WHAT YOU NEED TO DO
a: Update the article on the US physiotherapy ban from "Currently, more than" to "Security Breach?", changing "hard earned money" to "savings".
b: In the article on the US physiotherapy ban, until when did the FSBPT suspend NPTE tests for graduates from the affected countries?
c: List every country whose physical therapy graduates are affected by the NPTE suspension in the article on the US physiotherapy ban.

SELECTED EXTRACT
========

Decision Taken After Test Paper Leak
US bars physiotherapy grads from India
There is bad news for thousands of physical therapy (PT) graduates from Gujarat who want to work in the US. The US PT licensing authorities have blacklisted Indian students for at least one year after the alleged leak of test questions.

A major chunk of Indian PT students in the US hails from Gujarat. They feel victimised as they believe that Indian students have been unnecessarily dragged into this controversy for no fault of theirs.

The decision by the US authorities has badly affected the students from Gujarat. Rashesh Patel, 23, a physiotherapy graduate from Ahmedabad, was upbeat after bagging a job in a New York hospital which he was to join this year. Patel said,“I had an offer letter from a US hospital to work as physiotherapist but now it seems a distant dream.”

“National Physical Therapy Examination (NPTE) clearance is a must for working as physiotherapist in the US but currently Indian students are barred from appearing in the exam,” he said.

Recently, Federation of State Boards of Physical Therapy (FSBPT) suspended NPTE tests for PT graduates from the India, Philippines, Egypt, and Pakistan until fall of next year.

Another student, Urvi Patel, a graduate from KM Patel Institute of Physiotherapy, Karamsad, had hoped of making it to the US. Patel said,“I had already applied for my H1B visa for the US but after the Indian students were suspended from NPTE, it is no more possible. Earlier, NPTE used to be held after an interval of three months and result would come shortly but now the rules have been changed arbitrarily.”

“One of my friends who is in the US on a student visa had applied to take the NPTE exam but is now fearing that her scores would be invalidated,” Patel said.

Currently, more than nurses, PT practitioners are high in demand in the US. Ritika Bansal, proprietor of medical outsourcing solutions, said,“More than 1,000 students in Gujarat are completing physiotherapy courses annually and hundreds of them apply jobs in the US. They had spent their hard earned money in getting education and wanted to appear in the licensing exam but are now left in lurch.”

Security Breach?
According to FSBPT, the reason behind the suspension are security breaches. The official website of FSBPT states: In response to pervasive, ongoing security breaches by significant numbers of graduates of physical therapy schools from certain foreign countries, the FSBPT will suspend NPTE testing for all graduates of schools located in those countries, pending the development of a separate, secure exam for those graduates (to be called the NPTE–YRLY). The affected individuals will include all graduates of physical therapy schools in Egypt, India, Pakistan and the Philippines.

========

SOURCE INFORMATION
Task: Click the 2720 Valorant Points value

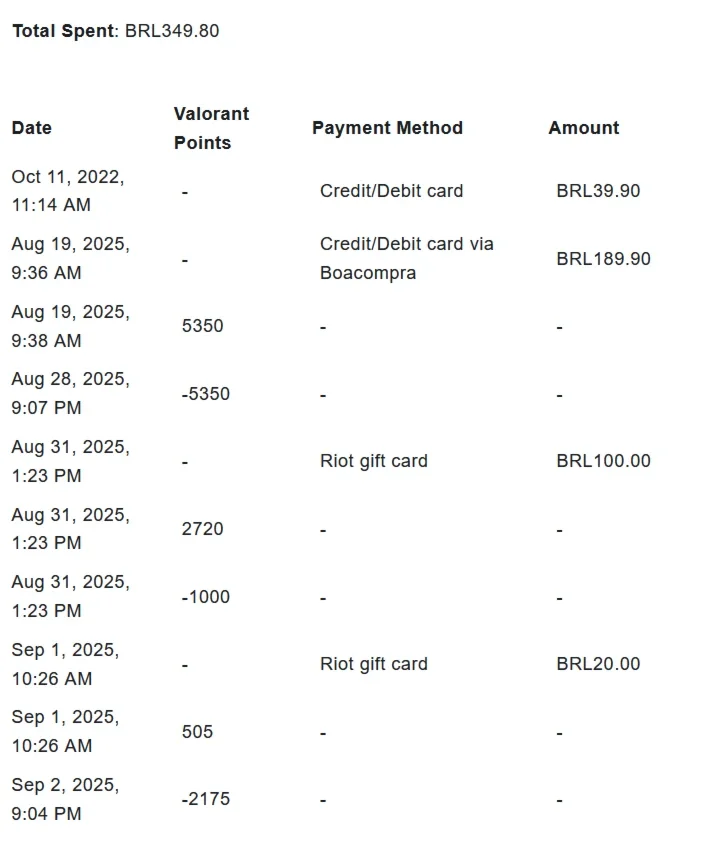Action: 203,529
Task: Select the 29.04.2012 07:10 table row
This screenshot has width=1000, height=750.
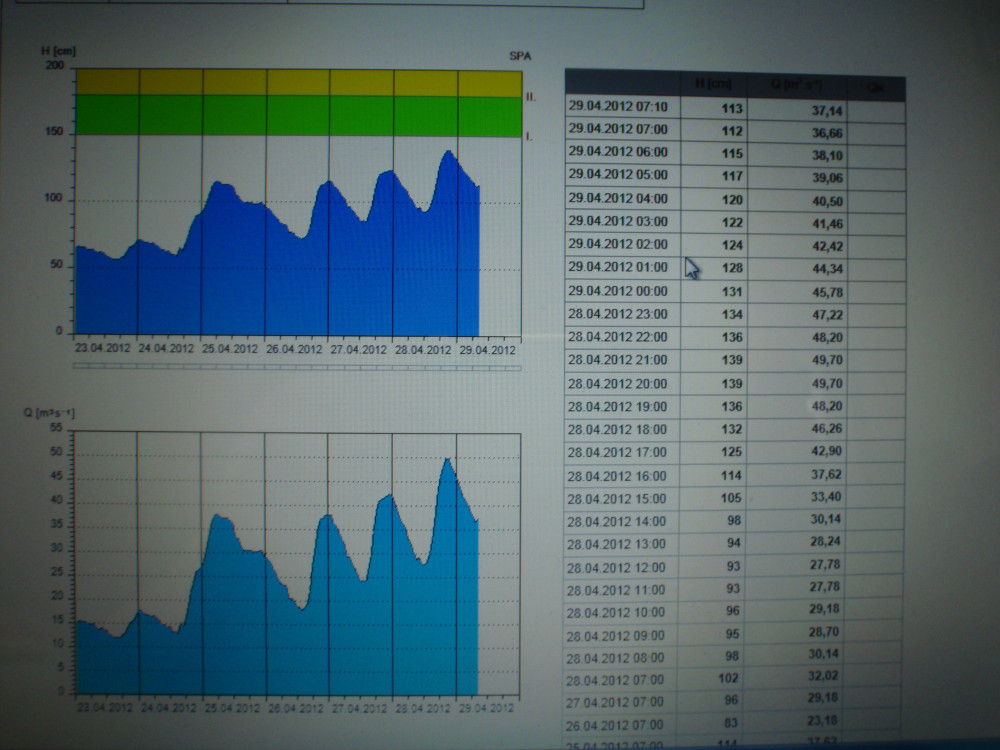Action: [735, 108]
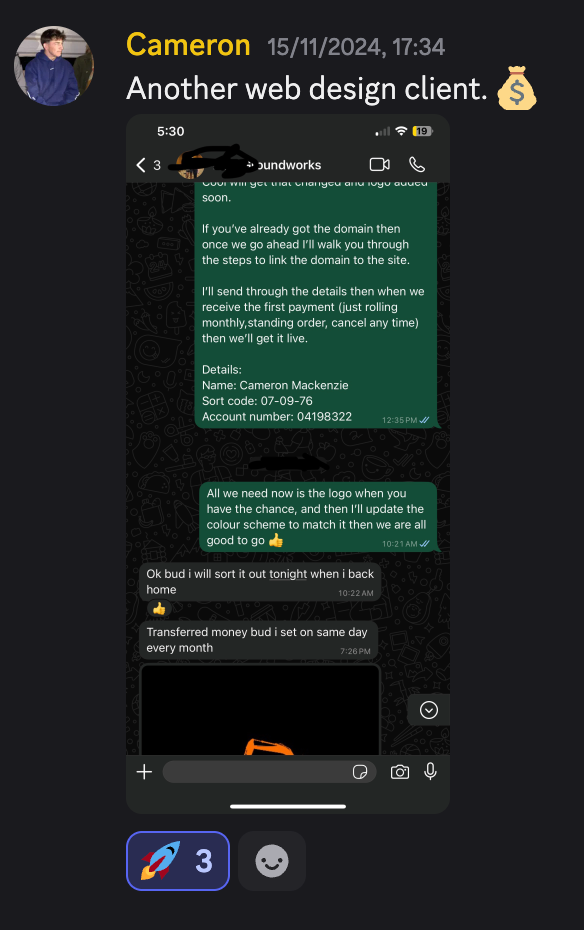Open the black image thumbnail with orange logo
Image resolution: width=584 pixels, height=930 pixels.
click(260, 709)
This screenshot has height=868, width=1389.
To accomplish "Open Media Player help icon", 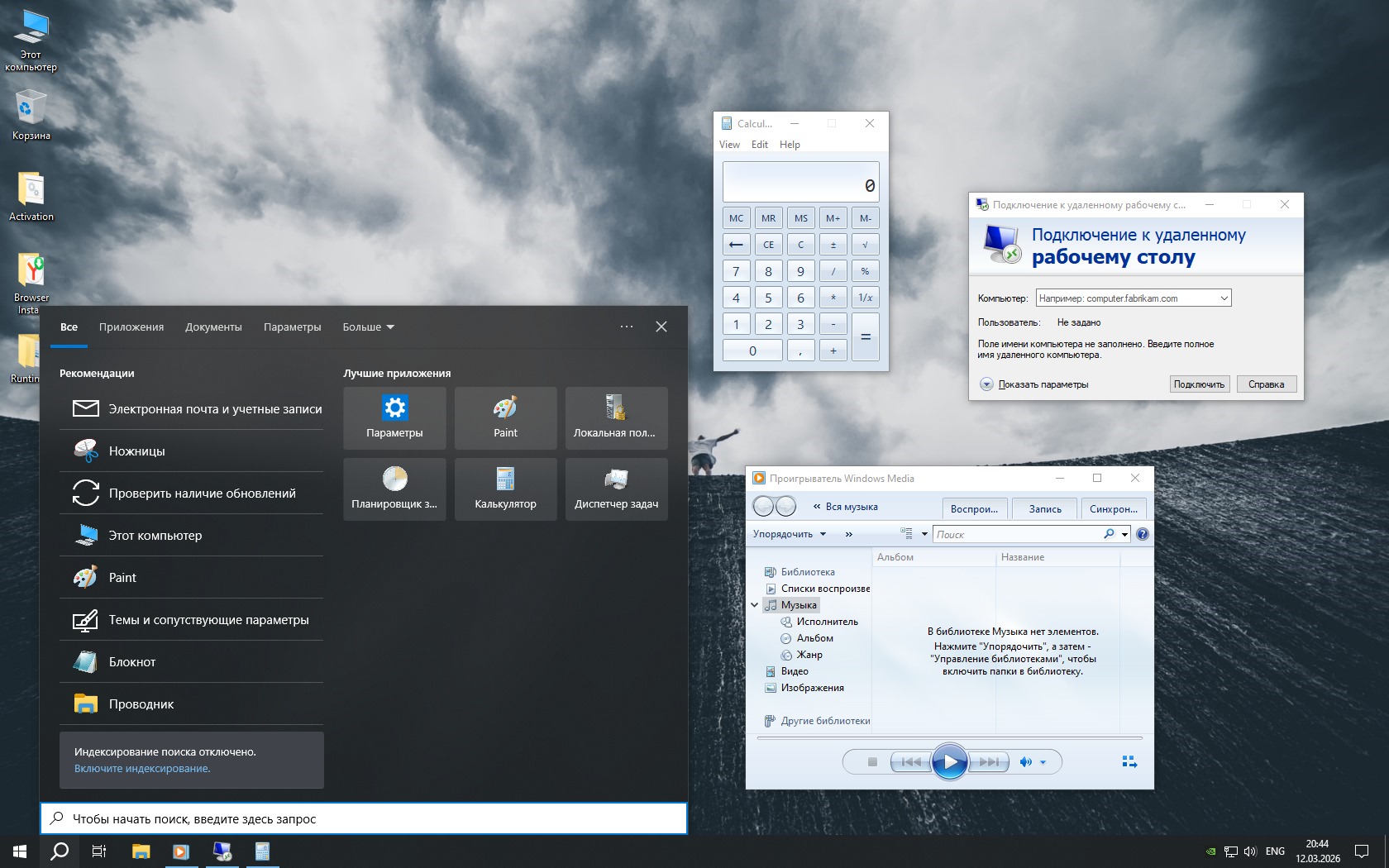I will [x=1142, y=534].
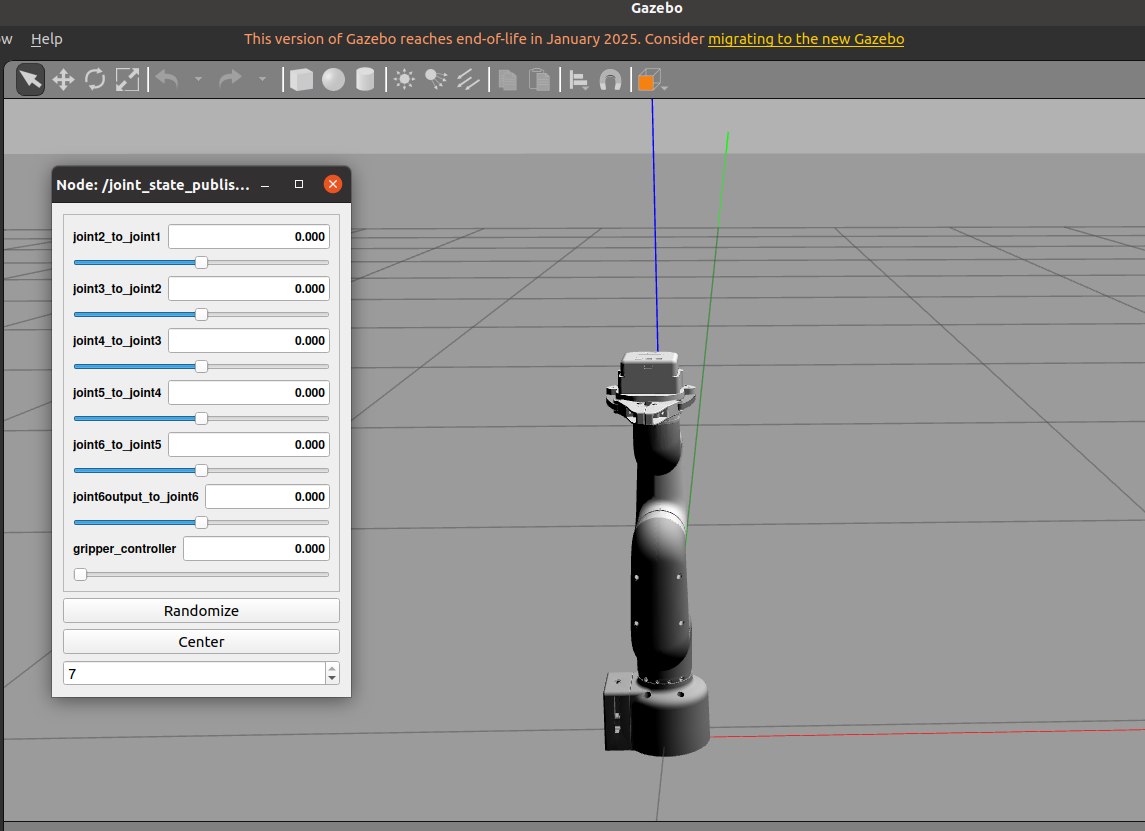Click the Randomize button

201,610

========

YOUR RESPONSES
a:
Currently, more than nurses, PT practitioners are high in demand in the US. Ritika Bansal, proprietor of medical outsourcing solutions, said,“More than 1,000 students in Gujarat are completing physiotherapy courses annually and hundreds of them apply jobs in the US. They had spent their savings in getting education and wanted to appear in the licensing exam but are now left in lurch.”

Security Breach?

b: Until fall of next year.

c: Egypt, India, Pakistan, the Philippines